### ЗАДАНИЕ
Скопируйте без изменений кусок из отрывка о раке: тот, что начинается со слов «Первый раз я» и заканчивается словами «предпочитали крики обезболивающим.».

### ОТРЫВОК
━━━━━━

Первый раз я узнал про онкологию в двенадцать, когда у нашего соседа была неоперабельная опухоль желудка. Впрочем, нельзя говорить "узнал", скорее услышал и почувствовал. Я слышал его крики за стеной, иногда было невозможно уснуть, вначале было очень страшно, а потом вообще перестаешь обращать внимание. Это была семья "свидетей Иеговы", и они предпочитали крики обезболивающим.
Мой дядя говорит, что после операции его начали преследовать панические атаки. Ему снятся обшарпанные коридоры, добросовестные врачи и медсестры, за спинами врачей требующие взятки. Самое страшное - снится комната, доверху набитая вырезанными опухолями, не дашь взятку - вошьют обратно.
Мать моей знакомой слышала, как опухоль говорила с ней.
В моей семье никогда не обсуждали рак, и мне всегда казалось, что это некая нефть, какая-то страшная первоматерия, разговор о которой = бурение скважины. Мои друзья [в том числе канцерофобы], если и говорили, то шепотом, эсхатологически. До момента, когда мне на почту прислали книжку Кирилла Волкова, я все это представлял исключительно в багровых тонах, через знаки и смыслы пыточной камеры, максимально далеко, максимально инфернально; бессмысленная, все уничтожающая нефть, прокладывающая свои метастазы сквозь реальность.

━━━━━━

### ИСХОДНЫЕ ДАННЫЕ
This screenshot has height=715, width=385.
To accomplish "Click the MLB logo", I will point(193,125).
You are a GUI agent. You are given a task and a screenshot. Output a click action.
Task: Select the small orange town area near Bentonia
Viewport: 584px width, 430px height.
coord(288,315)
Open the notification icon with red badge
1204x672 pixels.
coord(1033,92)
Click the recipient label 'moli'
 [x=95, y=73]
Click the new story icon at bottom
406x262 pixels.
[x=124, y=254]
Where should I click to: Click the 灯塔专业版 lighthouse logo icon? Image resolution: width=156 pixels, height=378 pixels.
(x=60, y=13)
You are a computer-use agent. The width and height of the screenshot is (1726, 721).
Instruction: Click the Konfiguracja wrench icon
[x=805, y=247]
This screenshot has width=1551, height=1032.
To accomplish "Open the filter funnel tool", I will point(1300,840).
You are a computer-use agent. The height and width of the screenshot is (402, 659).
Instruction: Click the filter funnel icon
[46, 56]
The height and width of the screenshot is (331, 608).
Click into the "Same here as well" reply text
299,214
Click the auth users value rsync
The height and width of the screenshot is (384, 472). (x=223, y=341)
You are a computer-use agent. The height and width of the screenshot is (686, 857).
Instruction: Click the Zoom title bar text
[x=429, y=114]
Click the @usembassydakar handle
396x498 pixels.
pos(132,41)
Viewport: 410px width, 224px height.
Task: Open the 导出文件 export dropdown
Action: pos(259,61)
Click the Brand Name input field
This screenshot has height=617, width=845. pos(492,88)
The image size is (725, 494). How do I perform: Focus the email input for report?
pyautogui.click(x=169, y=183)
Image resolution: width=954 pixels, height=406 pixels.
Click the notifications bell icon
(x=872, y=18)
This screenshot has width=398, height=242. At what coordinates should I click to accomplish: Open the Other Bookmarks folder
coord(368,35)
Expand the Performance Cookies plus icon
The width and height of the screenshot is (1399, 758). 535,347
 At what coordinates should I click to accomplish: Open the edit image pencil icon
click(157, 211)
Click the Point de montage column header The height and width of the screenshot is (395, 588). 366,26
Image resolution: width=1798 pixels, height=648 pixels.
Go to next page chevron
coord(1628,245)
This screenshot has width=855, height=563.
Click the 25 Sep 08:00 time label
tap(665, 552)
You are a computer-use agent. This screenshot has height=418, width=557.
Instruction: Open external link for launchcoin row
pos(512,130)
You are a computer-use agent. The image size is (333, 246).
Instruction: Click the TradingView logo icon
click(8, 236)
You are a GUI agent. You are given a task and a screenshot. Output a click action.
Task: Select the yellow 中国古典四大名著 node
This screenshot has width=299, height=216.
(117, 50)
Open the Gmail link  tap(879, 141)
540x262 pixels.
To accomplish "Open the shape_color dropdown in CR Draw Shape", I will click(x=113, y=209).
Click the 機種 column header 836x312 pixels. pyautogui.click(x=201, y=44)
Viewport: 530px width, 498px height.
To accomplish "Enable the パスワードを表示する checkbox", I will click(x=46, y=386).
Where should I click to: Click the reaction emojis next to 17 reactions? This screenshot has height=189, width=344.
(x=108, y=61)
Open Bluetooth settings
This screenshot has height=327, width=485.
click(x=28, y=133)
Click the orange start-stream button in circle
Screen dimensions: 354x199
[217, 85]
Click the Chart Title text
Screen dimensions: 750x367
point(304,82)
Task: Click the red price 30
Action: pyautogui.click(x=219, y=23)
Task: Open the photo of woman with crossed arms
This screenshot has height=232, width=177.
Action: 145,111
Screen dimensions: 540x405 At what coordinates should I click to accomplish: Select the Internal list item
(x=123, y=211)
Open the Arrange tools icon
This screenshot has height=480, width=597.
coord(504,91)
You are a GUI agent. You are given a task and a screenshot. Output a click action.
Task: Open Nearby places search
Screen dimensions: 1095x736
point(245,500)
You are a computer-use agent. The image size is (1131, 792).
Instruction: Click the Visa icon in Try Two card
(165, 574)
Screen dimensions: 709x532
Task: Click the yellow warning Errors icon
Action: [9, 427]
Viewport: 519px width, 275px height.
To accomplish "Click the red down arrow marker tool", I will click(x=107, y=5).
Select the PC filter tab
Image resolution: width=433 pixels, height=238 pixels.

━━━━━━

### ОТВЕТ
Первый раз я узнал про онкологию в двенадцать, когда у нашего соседа была неоперабельная опухоль желудка. Впрочем, нельзя говорить "узнал", скорее услышал и почувствовал. Я слышал его крики за стеной, иногда было невозможно уснуть, вначале было очень страшно, а потом вообще перестаешь обращать внимание. Это была семья "свидетей Иеговы", и они предпочитали крики обезболивающим.